Quando os rappers Baco Exu do Blues e Diomedes Chinaski, junto com os produtores Mazili e Sly, lançaram a faixa "Sulicídio”, a cena do rap nacional sentiu um impacto profundo. A música mencionou diversos rappers do eixo Rio-São Paulo e inicialmente pareceu ser um ataque direto de dois rappers nordestinos aos artistas do Sudeste. Nomes como Filipe Ret, Felp 22, Caio Nog, Dalsin e Don Cesão foram citados.


No entanto, a intenção da faixa ia além de uma simples agressão aos artistas: o objetivo era alcançar o público e mostrar o Nordeste. Nem todos compreenderam essa mensagem de imediato. Como responder com versos é sempre melhor do que com textos no Facebook, Diomedes usou o cypher "Expurgo", produzido pelo RapBox, para esclarecer suas intenções: "Fui infeliz atacando MC’s? Não. Questionei a indústria", deixando claro o propósito da música.


Baco também lançou, após "Sulicídio", o single "Tropicália", onde utilizou um jogo de palavras para dar sua opinião sobre o impacto da faixa: "eu sujei o Olimpo, eu sujei eu limpo". O "Olimpo" refere-se à forma como o público trata os MCs, vistos como deuses, não por serem melhores, mas por terem maior visibilidade e público. Baco conclui dizendo que irá "limpar" toda a bagunça causada por "Sulicídio".

"Sulicídio" gerou respostas. "SultaVivo" do grupo Costa Gold e "Disscarrego" do rapper Nocivo Shomon (olha ele mais uma vez) foram algumas das mais notórias, focadas em rebater os ataques.


Como em casos supracitados, estando certa ou não, a faixa foi capaz de motivar os MCs citados a elevar seu nível lírico e artístico, além de funcionar como o grito de socorro de uma região. A complacência resultante de um grande público que aceita qualquer conteúdo lançado estava tornando alguns artistas preguiçosos e reduzindo a qualidade do conteúdo.


No fim das contas, o underground ensina

O ódio não surge com um irmão de mesma classe ao escrever uma letra, ele apenas se direciona a ele na intenção de apontar brechas e imposições de um sistema, que tenta coloca a cultura de rua contra ela mesma em diversos momentos. Ela resiste nos quatro elementos do hip-hop, encontrando as respostas em sua própria fragilidade e concessão.

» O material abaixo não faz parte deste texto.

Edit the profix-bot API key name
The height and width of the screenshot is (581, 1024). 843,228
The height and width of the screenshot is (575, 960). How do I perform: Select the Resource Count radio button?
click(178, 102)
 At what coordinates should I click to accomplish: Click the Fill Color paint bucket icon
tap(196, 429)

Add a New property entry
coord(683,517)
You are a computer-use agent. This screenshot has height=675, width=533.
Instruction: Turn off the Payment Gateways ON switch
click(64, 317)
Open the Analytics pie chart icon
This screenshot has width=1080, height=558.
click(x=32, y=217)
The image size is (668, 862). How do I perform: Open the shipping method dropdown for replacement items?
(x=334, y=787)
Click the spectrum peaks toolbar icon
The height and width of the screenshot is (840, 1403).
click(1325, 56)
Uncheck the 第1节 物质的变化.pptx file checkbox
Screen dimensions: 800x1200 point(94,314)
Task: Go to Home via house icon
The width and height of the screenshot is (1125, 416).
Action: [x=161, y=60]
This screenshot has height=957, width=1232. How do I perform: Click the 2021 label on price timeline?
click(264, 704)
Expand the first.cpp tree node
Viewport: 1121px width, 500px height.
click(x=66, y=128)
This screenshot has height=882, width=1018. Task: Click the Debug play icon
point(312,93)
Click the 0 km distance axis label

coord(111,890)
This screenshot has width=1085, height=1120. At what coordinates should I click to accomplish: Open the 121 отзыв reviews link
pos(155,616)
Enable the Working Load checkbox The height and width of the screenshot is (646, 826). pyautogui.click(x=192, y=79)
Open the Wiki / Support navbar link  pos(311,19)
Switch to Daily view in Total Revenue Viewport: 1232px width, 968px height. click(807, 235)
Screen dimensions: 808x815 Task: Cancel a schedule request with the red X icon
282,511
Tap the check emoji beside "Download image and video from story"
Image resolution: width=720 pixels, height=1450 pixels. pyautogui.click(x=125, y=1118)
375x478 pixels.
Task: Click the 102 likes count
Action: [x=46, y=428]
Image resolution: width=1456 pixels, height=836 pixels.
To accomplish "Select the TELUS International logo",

Em uma batalha de rua, mais especificamente a batalha dos estudantes, na cidade de Guarulhos, em São Paulo, um grupo de jovens lamentava a morte de um amigo do movimento que tirou a própria vida por uma série de razões impostas a ele pela própria hegemonia da sociedade.


Naquela ocasião, o jovem homenageado era famoso por fazer rimas, nem sempre cantadas. Mineiro cantava o que sentia com críticas e belas mensagens, tantas vezes divertidas. Na edição em sua lembrança, Jotapê, na época um garoto do underground (hoje mais conhecido e considerado o melhor do país), pediu em sua rima que o público parasse de ouvir os gritos de sangue para escutar os de socorro.


Não se referia ao sangue citado no texto, mas na mensagem passada internamente no discurso das batalhas pelo país. Não era preciso falar, poderia ser analisado apenas o fato de estar. A diss é uma ferramenta de um grande universo como o rap. Um fio em uma tapeçaria.